Mendes Cabeçadas was one of those responsible for the revolt on board the ship Adamastor, during the republican revolution of 1910. However he soon became disappointed with the regime he had helped to create. In 1926 he led the revolution against the First Republic in Lisbon after Gomes da Costa had started it in Braga. Prime Minister António Maria da Silva resigned and just days after (May 31) President Bernardino Machado named him Prime Minister. On the same day the President also resigned and Mendes Cabeçadas assumed the role of President of the Republic.
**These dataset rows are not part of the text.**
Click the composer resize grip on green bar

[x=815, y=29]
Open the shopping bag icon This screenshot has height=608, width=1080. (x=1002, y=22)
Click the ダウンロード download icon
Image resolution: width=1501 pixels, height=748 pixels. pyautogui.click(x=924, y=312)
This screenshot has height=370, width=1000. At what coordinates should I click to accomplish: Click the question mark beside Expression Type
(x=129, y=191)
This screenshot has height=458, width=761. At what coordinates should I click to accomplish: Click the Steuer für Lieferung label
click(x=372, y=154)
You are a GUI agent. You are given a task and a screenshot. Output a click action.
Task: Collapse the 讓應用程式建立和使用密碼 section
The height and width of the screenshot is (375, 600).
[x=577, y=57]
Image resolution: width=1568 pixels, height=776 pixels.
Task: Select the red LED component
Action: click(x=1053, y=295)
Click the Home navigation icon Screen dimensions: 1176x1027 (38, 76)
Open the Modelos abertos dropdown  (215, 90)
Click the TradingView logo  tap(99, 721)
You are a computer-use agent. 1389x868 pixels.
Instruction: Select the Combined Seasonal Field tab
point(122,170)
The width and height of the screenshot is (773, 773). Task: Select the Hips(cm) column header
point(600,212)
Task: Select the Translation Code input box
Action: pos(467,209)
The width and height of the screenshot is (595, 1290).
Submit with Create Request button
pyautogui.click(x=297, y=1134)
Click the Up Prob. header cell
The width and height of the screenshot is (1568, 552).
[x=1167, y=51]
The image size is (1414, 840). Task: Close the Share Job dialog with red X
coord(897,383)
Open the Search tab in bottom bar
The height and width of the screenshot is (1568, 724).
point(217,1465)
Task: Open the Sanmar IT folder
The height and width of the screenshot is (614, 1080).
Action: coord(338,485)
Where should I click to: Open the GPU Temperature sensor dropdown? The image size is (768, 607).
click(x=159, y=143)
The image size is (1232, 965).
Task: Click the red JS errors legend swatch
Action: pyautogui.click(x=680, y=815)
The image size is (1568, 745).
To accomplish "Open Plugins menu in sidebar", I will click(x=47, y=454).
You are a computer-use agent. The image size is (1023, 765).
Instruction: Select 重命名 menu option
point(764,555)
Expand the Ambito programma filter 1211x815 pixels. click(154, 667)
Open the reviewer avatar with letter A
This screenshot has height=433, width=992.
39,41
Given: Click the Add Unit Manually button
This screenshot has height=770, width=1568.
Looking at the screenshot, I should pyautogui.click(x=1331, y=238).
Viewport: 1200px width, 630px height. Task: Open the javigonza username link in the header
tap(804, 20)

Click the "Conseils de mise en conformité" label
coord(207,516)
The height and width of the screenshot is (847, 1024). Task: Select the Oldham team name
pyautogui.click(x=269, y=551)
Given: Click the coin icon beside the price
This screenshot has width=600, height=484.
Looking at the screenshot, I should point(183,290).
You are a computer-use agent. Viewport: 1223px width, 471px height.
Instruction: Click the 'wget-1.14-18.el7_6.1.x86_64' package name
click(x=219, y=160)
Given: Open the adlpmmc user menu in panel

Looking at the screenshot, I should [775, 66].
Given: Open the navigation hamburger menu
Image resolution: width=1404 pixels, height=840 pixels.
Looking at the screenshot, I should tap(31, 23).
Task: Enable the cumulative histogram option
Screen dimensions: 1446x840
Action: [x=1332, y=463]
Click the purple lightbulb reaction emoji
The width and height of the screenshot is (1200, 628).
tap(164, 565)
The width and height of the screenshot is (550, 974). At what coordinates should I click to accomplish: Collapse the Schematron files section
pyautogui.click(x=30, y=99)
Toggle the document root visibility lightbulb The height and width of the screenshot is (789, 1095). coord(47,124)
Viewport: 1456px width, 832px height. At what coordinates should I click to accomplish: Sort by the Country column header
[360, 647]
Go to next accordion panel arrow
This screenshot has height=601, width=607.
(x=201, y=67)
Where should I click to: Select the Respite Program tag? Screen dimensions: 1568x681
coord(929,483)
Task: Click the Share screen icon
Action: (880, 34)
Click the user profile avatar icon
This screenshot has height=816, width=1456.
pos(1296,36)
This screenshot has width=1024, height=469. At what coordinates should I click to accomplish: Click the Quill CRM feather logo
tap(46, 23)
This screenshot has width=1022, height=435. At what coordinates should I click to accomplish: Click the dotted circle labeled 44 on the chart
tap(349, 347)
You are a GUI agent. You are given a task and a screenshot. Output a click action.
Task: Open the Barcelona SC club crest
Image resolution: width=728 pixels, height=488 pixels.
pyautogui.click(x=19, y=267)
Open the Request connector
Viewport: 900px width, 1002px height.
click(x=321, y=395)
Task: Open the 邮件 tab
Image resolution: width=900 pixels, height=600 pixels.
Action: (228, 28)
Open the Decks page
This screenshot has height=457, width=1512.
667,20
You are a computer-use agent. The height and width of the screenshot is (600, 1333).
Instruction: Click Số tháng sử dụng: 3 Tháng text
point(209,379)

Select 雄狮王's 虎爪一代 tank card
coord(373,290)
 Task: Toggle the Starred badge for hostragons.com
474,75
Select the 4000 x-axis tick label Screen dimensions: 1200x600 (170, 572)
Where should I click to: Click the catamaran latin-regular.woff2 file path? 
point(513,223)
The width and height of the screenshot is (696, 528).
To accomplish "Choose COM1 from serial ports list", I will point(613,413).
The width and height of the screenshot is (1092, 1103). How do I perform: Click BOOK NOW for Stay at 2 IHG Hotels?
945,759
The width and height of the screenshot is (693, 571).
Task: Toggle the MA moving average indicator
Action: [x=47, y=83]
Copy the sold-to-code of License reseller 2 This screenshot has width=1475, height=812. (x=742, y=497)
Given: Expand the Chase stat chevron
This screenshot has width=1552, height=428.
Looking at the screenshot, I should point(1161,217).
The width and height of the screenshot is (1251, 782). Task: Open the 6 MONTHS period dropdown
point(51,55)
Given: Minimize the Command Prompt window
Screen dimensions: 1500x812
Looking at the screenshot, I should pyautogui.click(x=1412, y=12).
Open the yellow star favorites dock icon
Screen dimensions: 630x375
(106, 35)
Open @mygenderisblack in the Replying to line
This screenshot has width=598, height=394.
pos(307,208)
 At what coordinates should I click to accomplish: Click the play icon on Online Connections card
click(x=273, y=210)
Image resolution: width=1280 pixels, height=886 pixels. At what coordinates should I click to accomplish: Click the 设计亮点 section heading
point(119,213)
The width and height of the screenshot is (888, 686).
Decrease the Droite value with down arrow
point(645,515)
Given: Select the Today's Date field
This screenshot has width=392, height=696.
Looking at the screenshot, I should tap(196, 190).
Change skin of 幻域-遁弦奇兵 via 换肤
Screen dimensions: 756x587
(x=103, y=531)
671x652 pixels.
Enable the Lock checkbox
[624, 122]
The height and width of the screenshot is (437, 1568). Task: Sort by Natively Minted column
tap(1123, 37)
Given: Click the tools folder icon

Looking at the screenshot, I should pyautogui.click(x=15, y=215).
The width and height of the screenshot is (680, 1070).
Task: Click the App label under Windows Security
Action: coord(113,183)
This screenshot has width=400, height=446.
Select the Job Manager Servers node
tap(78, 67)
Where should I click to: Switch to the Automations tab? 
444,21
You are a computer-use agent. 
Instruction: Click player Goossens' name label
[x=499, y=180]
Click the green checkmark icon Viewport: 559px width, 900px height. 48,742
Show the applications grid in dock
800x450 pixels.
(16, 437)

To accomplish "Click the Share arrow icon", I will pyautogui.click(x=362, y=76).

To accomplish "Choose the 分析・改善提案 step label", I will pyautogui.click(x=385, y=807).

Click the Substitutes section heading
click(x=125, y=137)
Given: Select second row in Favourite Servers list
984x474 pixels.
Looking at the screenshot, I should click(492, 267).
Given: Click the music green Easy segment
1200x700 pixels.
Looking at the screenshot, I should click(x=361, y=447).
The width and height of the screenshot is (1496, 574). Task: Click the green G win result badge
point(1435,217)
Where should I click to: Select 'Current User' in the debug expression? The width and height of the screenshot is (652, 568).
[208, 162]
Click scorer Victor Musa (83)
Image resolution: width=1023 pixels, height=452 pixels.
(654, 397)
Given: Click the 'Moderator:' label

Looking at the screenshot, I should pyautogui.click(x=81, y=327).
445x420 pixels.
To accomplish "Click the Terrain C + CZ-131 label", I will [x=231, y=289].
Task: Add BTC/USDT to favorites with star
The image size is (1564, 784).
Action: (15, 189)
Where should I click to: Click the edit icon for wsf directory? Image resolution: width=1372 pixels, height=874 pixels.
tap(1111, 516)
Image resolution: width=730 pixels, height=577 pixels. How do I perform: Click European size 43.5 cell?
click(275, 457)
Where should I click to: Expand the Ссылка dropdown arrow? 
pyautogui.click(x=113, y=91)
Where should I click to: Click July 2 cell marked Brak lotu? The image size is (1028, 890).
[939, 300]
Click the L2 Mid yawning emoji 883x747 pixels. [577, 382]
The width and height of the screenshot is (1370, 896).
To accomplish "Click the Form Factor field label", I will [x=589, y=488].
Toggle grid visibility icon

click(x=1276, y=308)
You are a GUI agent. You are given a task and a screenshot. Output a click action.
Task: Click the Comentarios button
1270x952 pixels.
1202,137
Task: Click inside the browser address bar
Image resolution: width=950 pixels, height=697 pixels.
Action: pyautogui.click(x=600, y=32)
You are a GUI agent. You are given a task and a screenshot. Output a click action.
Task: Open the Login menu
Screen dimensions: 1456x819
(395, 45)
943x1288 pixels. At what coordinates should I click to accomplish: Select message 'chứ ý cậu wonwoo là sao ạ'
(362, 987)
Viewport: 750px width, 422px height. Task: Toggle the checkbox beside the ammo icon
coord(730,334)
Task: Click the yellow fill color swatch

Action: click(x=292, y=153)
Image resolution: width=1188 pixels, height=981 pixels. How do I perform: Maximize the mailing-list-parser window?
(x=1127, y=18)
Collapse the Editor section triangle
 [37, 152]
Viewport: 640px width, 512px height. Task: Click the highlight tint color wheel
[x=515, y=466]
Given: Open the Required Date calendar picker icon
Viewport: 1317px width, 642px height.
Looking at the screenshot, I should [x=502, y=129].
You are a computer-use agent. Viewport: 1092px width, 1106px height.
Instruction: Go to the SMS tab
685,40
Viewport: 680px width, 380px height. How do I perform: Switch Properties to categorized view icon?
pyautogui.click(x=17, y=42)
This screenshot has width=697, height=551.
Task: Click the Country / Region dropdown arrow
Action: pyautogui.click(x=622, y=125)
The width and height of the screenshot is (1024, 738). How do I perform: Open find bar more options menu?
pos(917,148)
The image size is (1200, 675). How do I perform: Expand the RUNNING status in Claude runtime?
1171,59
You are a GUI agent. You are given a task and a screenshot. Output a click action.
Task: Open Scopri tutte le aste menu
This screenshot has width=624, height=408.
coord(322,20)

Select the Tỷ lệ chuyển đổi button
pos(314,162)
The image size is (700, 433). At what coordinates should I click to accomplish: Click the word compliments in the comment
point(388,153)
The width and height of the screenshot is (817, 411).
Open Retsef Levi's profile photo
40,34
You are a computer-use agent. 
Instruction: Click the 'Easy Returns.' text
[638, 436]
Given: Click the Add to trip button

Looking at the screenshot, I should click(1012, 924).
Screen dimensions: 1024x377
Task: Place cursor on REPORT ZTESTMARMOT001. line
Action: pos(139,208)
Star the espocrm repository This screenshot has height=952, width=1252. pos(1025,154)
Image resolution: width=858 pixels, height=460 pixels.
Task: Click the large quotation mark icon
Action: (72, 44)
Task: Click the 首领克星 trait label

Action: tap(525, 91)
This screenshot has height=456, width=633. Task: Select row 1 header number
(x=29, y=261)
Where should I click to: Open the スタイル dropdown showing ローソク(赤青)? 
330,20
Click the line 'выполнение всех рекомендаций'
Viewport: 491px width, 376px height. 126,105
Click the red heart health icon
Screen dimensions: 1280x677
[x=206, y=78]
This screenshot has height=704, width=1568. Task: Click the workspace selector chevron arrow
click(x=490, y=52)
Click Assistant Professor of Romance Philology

As a revolutionary with moderate tendencies he thought it possible to form a government that wouldn't question the constitutional regime, but with no influence on the Democratic Party. However the other revolutionaries (among them Gomes da Costa and Óscar Carmona) judged him as incapable and in a meeting in Sacavém on June 17, 1926 Mendes Cabeçadas was forced to renounce the posts of President of the Republic and President of the Council of Ministers (Prime Minister) in favour of Gomes da Costa.

He joined the opposition to the regime for a third time, involving himself in several revolutionary attempts and subscribed to many manifestos against the dictatorship, until his death in 1965 during the period known as the Estado Novo (New State), headed by António de Oliveira Salazar.

He married in Santa Isabel, Lisbon, in March 1911 Maria das Dores Formosinho Vieira (Silves, Silves, January 6, 1880 – December 22, 1949) and had four daughters.